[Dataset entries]
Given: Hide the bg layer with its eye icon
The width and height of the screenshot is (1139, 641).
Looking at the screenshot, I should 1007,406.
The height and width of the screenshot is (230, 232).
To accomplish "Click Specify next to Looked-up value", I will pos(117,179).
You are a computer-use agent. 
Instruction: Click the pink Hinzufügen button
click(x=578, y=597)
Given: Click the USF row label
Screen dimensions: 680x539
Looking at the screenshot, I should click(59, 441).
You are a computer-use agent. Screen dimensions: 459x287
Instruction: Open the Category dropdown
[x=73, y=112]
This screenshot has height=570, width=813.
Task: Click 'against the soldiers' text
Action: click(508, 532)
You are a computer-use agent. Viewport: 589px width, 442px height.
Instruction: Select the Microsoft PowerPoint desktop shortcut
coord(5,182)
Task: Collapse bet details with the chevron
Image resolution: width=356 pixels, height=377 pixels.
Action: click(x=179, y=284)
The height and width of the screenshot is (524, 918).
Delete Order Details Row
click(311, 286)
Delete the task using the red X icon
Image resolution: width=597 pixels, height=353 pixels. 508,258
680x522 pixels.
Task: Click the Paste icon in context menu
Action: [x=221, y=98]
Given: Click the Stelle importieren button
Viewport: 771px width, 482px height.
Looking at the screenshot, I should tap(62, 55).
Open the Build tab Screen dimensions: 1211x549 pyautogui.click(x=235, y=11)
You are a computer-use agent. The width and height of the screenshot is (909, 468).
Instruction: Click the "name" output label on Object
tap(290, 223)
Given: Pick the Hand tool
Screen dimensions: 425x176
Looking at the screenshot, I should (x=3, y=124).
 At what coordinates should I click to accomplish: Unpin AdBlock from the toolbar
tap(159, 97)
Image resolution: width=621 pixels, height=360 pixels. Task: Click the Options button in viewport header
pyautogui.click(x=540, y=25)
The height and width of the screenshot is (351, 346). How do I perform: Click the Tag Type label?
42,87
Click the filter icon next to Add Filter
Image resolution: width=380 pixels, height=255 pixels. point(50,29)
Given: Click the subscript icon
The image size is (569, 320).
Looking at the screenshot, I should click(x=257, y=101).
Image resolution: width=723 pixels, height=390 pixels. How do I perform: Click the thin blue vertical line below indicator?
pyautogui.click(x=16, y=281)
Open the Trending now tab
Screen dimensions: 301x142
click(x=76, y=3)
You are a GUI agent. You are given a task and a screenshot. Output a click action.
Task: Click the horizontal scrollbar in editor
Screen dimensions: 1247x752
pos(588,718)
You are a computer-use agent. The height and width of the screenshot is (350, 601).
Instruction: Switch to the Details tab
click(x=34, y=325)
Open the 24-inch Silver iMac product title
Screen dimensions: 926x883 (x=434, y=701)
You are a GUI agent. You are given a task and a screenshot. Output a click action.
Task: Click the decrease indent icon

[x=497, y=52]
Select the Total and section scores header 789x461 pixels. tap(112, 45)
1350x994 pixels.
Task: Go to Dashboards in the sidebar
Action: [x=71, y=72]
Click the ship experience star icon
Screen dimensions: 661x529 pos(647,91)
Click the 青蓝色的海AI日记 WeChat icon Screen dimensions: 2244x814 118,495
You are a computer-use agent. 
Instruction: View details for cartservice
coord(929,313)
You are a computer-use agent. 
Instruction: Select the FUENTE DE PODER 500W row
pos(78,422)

### [HOW TO COMPLETE THIS TASK]
An exact restatement of all the entries above is needed.

### [SOLVED EXERCISE]
Given: Hide the bg layer with its eye icon
The width and height of the screenshot is (1139, 641).
Looking at the screenshot, I should 1007,406.
The height and width of the screenshot is (230, 232).
To accomplish "Click Specify next to Looked-up value", I will pos(117,179).
You are a computer-use agent. 
Instruction: Click the pink Hinzufügen button
click(x=578, y=597)
Given: Click the USF row label
Screen dimensions: 680x539
Looking at the screenshot, I should click(59, 441).
You are a computer-use agent. Screen dimensions: 459x287
Instruction: Open the Category dropdown
[x=73, y=112]
This screenshot has height=570, width=813.
Task: Click 'against the soldiers' text
Action: click(508, 532)
You are a computer-use agent. Viewport: 589px width, 442px height.
Instruction: Select the Microsoft PowerPoint desktop shortcut
coord(5,182)
Task: Collapse bet details with the chevron
Image resolution: width=356 pixels, height=377 pixels.
Action: click(x=179, y=284)
The height and width of the screenshot is (524, 918).
Delete Order Details Row
click(311, 286)
Delete the task using the red X icon
Image resolution: width=597 pixels, height=353 pixels. 508,258
680x522 pixels.
Task: Click the Paste icon in context menu
Action: [x=221, y=98]
Given: Click the Stelle importieren button
Viewport: 771px width, 482px height.
Looking at the screenshot, I should tap(62, 55).
Open the Build tab Screen dimensions: 1211x549 pyautogui.click(x=235, y=11)
You are a computer-use agent. The width and height of the screenshot is (909, 468).
Instruction: Click the "name" output label on Object
tap(290, 223)
Given: Pick the Hand tool
Screen dimensions: 425x176
Looking at the screenshot, I should (x=3, y=124).
 At what coordinates should I click to accomplish: Unpin AdBlock from the toolbar
tap(159, 97)
Image resolution: width=621 pixels, height=360 pixels. Task: Click the Options button in viewport header
pyautogui.click(x=540, y=25)
The height and width of the screenshot is (351, 346). How do I perform: Click the Tag Type label?
42,87
Click the filter icon next to Add Filter
Image resolution: width=380 pixels, height=255 pixels. point(50,29)
Given: Click the subscript icon
The image size is (569, 320).
Looking at the screenshot, I should click(x=257, y=101).
Image resolution: width=723 pixels, height=390 pixels. How do I perform: Click the thin blue vertical line below indicator?
pyautogui.click(x=16, y=281)
Open the Trending now tab
Screen dimensions: 301x142
click(x=76, y=3)
You are a GUI agent. You are given a task and a screenshot. Output a click action.
Task: Click the horizontal scrollbar in editor
Screen dimensions: 1247x752
pos(588,718)
You are a computer-use agent. The height and width of the screenshot is (350, 601).
Instruction: Switch to the Details tab
click(x=34, y=325)
Open the 24-inch Silver iMac product title
Screen dimensions: 926x883 (x=434, y=701)
You are a GUI agent. You are given a task and a screenshot. Output a click action.
Task: Click the decrease indent icon

[x=497, y=52]
Select the Total and section scores header 789x461 pixels. tap(112, 45)
1350x994 pixels.
Task: Go to Dashboards in the sidebar
Action: [x=71, y=72]
Click the ship experience star icon
Screen dimensions: 661x529 pos(647,91)
Click the 青蓝色的海AI日记 WeChat icon Screen dimensions: 2244x814 118,495
You are a computer-use agent. 
Instruction: View details for cartservice
coord(929,313)
You are a computer-use agent. 
Instruction: Select the FUENTE DE PODER 500W row
pos(78,422)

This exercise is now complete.